# Exercise aim
From the data below, pull out every line containing the word "watermark" and copy each one unchanged.

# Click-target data
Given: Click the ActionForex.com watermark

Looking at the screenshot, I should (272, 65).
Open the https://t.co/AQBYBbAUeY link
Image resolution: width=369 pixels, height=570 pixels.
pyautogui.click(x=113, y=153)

# Full response
Given: Click the ActionForex.com watermark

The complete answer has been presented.